> **Exercise details**: Will you output all of the data below exactly, omitting the images?

* * *

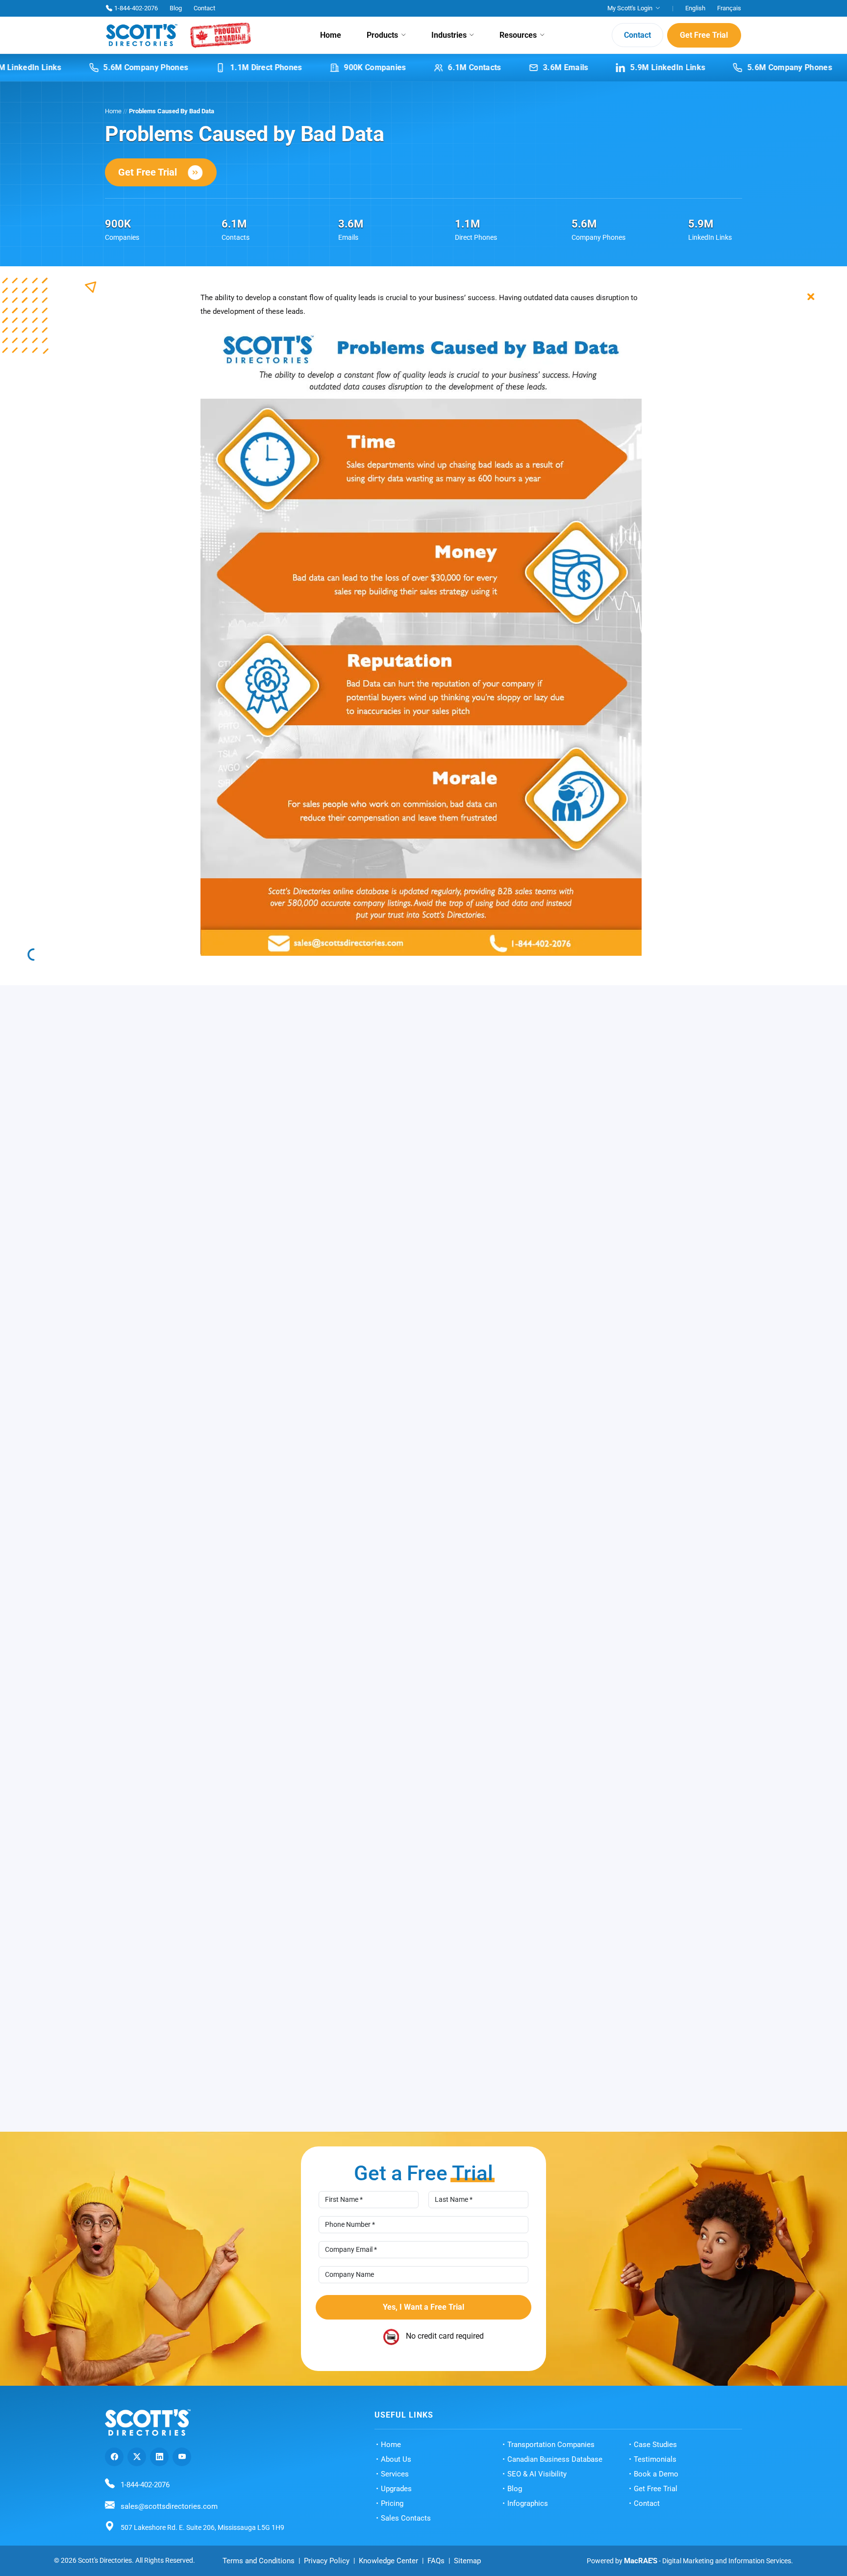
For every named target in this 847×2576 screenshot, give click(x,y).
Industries (449, 35)
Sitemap (467, 2560)
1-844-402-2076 (136, 8)
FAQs (436, 2560)
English (695, 8)
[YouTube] (182, 2457)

* * *

> **Written answer**:
For every named target in this 847×2576 screenshot, give click(x,y).
Industries (449, 35)
Sitemap (467, 2560)
1-844-402-2076 (136, 8)
FAQs (436, 2560)
English (695, 8)
[YouTube] (182, 2457)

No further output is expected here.